> _REQUIRED WORK_:
From the records that follow, copy every line that contains the word "Κυκλάδων".
+++ RECORDS PROVIDED
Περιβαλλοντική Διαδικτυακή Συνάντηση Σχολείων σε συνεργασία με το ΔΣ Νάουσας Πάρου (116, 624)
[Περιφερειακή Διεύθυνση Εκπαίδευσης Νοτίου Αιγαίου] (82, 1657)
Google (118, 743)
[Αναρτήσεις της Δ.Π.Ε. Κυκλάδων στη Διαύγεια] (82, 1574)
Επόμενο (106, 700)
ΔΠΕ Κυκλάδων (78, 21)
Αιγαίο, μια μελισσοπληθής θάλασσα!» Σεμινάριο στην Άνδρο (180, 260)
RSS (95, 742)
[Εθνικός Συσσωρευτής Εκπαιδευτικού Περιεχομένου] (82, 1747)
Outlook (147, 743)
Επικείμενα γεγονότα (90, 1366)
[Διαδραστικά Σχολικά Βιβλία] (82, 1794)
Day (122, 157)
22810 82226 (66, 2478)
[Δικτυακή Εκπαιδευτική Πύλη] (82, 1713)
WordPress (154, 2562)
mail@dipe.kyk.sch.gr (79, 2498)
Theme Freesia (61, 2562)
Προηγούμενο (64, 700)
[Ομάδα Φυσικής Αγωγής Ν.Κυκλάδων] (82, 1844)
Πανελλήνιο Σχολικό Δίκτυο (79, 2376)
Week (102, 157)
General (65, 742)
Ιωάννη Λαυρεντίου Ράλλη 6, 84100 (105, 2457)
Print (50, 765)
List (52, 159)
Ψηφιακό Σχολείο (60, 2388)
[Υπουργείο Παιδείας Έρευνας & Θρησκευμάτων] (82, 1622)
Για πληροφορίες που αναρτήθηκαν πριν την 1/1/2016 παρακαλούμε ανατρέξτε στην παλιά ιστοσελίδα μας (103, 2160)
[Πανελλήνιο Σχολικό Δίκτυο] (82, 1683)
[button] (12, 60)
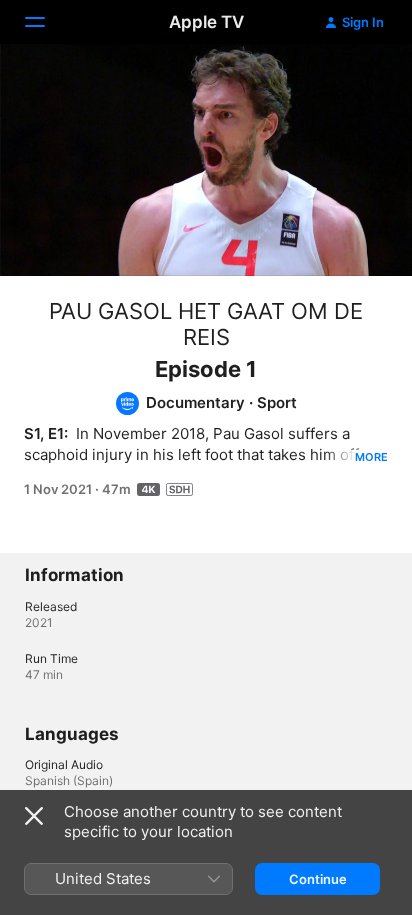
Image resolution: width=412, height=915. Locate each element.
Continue (318, 879)
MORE (371, 457)
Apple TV (206, 22)
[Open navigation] (47, 22)
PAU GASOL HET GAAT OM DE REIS (206, 324)
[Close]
++++++
> _RESPONSE BOX_:
[Αναρτήσεις της Δ.Π.Ε. Κυκλάδων στη Διαύγεια] (82, 1574)
ΔΠΕ Κυκλάδων (78, 21)
[Ομάδα Φυσικής Αγωγής Ν.Κυκλάδων] (82, 1844)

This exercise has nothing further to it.